Fait nouveau, des usines et des grandes entreprises, traditionnellement soutiens affichés du pouvoir en place, ont entamé des grèves dans tout le pays. "Ce n'est pas seulement de la classe moyenne qui agit, mais aussi la classe ouvrière", assure Yuri, qui milite pour de "vraies élections". "La détermination est celle de la population biélorusse aujourd'hui, à Minsk, dans les grandes villes, dans les petites villes mais aussi dans les campagnes", poursuit la maîtresse de conférence. "L'un des signes les plus frappants de ce mouvement, c'est sa généralisation à toutes les couches sociales, à toutes tranches d'âge et à tout le pays."

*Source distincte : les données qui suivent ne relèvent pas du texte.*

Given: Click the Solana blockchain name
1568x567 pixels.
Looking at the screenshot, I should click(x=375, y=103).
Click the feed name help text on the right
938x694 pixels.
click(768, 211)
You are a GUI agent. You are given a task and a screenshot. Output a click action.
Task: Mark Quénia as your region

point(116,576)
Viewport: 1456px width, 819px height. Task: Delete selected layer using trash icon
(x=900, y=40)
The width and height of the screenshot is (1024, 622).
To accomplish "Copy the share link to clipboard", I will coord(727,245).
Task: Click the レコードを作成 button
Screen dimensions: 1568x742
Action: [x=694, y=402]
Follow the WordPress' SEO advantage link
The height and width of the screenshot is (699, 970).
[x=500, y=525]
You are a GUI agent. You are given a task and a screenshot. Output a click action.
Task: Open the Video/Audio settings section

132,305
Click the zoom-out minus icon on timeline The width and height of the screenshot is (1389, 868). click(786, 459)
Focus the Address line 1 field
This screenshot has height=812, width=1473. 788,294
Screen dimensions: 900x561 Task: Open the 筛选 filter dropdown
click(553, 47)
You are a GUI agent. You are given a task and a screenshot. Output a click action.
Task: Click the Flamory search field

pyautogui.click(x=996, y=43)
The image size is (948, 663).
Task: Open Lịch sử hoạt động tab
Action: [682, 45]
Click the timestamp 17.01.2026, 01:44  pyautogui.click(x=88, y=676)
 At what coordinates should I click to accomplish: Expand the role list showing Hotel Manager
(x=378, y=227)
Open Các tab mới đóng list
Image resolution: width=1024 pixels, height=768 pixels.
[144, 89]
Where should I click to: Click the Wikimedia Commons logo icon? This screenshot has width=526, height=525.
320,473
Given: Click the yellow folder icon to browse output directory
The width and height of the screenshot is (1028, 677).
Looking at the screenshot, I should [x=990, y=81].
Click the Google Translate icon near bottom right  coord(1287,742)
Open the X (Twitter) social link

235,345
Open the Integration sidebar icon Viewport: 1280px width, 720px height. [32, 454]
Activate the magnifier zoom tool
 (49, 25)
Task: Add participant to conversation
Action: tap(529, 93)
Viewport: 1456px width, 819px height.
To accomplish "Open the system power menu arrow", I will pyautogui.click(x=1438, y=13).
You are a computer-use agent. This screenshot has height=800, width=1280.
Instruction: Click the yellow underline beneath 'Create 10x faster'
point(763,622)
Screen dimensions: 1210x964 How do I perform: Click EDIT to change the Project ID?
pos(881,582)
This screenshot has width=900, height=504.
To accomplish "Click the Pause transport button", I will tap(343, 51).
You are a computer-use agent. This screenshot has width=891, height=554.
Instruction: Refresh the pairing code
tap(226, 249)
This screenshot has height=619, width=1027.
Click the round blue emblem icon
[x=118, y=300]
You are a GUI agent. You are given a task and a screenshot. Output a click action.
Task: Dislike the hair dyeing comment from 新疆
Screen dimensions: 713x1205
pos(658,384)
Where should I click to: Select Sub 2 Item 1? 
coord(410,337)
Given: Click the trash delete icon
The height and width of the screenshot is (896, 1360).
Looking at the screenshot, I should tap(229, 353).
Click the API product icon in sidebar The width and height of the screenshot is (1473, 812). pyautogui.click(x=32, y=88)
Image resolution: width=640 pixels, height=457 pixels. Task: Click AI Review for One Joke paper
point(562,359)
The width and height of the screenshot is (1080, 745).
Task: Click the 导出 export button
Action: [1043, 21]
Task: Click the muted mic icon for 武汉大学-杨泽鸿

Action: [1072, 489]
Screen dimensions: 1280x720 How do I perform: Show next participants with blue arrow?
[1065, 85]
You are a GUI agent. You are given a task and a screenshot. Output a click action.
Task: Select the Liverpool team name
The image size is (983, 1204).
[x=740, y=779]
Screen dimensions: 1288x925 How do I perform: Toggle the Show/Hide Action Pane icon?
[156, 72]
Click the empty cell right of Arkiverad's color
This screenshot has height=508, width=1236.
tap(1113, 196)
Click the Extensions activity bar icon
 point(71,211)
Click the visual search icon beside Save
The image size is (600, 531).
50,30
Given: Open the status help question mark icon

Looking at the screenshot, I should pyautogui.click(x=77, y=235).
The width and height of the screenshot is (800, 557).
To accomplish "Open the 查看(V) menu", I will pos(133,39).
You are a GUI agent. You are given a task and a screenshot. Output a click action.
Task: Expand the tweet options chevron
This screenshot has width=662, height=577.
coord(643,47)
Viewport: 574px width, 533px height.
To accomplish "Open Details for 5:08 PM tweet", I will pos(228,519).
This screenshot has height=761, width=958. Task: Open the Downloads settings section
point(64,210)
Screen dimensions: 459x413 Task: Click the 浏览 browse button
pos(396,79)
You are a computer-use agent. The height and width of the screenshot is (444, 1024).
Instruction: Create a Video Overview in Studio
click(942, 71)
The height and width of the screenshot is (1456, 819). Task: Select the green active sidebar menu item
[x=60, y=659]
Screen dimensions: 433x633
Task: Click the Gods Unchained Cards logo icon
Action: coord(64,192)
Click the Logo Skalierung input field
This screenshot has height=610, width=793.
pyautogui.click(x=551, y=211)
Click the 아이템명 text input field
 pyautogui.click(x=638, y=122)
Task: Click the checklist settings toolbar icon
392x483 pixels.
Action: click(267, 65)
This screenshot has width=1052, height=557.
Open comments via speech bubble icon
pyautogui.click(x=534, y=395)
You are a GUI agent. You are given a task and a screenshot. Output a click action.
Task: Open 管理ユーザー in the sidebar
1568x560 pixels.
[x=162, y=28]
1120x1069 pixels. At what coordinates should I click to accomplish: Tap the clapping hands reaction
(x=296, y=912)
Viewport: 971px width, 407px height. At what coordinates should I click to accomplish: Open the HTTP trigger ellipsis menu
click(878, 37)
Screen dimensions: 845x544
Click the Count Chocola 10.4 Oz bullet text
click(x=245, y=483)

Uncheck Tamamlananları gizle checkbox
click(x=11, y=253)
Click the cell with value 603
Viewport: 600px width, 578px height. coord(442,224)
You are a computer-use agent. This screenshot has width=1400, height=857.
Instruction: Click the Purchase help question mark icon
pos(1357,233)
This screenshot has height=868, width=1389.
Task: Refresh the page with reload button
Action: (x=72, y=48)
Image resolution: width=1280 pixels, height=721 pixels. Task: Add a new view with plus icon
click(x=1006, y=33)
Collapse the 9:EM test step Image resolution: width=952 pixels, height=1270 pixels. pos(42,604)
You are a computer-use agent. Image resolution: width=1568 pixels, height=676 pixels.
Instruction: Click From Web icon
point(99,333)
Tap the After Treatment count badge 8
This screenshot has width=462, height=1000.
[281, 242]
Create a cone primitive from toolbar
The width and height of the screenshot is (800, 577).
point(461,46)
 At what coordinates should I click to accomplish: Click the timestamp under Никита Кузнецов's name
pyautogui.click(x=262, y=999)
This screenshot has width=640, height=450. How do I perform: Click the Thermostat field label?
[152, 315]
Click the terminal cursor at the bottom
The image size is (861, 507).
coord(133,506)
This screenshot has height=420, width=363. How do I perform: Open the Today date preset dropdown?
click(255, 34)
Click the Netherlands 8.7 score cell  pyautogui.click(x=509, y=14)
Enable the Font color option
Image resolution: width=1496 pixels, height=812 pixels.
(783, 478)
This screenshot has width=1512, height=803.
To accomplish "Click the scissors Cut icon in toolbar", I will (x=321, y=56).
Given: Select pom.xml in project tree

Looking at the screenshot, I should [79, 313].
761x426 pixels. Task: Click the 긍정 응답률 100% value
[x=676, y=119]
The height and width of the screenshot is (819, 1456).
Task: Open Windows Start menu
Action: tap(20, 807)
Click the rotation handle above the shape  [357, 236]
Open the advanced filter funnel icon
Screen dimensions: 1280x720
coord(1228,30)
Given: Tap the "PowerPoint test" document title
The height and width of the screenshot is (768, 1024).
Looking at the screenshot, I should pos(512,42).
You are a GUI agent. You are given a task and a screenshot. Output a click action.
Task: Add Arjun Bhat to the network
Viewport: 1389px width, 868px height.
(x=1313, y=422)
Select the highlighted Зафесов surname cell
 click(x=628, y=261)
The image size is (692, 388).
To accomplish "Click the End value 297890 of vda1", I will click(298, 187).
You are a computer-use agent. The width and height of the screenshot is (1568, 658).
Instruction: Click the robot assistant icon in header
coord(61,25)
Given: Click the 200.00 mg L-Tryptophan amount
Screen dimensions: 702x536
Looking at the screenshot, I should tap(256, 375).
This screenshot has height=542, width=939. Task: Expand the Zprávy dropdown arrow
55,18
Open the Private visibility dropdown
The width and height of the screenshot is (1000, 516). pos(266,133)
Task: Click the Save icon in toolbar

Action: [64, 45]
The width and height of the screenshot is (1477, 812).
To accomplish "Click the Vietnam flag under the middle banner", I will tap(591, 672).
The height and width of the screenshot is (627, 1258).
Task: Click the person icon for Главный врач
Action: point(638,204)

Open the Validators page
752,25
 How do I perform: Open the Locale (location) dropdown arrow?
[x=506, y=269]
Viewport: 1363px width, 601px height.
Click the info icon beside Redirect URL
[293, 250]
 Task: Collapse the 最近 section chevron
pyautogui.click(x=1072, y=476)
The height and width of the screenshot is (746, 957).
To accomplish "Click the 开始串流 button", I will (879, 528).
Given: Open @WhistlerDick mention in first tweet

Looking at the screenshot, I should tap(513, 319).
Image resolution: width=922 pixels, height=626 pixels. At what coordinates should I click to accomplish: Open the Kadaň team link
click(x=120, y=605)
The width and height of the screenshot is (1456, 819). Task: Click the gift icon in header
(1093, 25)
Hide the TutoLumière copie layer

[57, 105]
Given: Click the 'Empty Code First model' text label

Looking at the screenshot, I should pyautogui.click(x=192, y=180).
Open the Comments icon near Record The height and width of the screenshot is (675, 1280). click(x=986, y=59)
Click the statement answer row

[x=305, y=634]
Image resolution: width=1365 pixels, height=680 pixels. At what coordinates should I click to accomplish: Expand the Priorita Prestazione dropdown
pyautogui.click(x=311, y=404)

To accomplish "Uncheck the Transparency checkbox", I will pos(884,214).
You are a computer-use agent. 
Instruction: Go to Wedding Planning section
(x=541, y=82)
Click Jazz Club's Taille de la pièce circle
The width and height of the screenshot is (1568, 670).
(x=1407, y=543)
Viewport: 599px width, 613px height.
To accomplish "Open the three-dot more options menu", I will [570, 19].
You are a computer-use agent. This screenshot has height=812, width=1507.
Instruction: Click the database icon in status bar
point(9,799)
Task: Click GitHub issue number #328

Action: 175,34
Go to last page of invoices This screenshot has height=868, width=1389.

Détermination malgré la répression
Pour tenter d'endiguer la contestation, la répression a été sévère. Lundi, un homme a été tué sur la place Pouchkinskaïan, dans la capitale. Depuis dimanche, 6.700 personnes ont été interpellées, selon un bilan officiel. Environ mille d'entre elles ont été libérées jeudi dans la journée et depuis les témoignages de violences policières et de tortures se multiplient. Yuri, dont certains amis lui ont confié avoir subi ces exactions, confirme. "J'ai des amis, qui sont des journalistes locaux, qui ont passé la nuit devant la prison de Minsk. On entend des cris, des gens sont torturés", assure-t-il. "Les témoignages sont extrêmement nombreux grâce aux réseaux sociaux, grâce aux smartphones", ajoute Anna Colin Lebedev. "Je pense que les Biélorusses sont très informés de ce qu'il se passe autour d'eux et veulent en informer le monde."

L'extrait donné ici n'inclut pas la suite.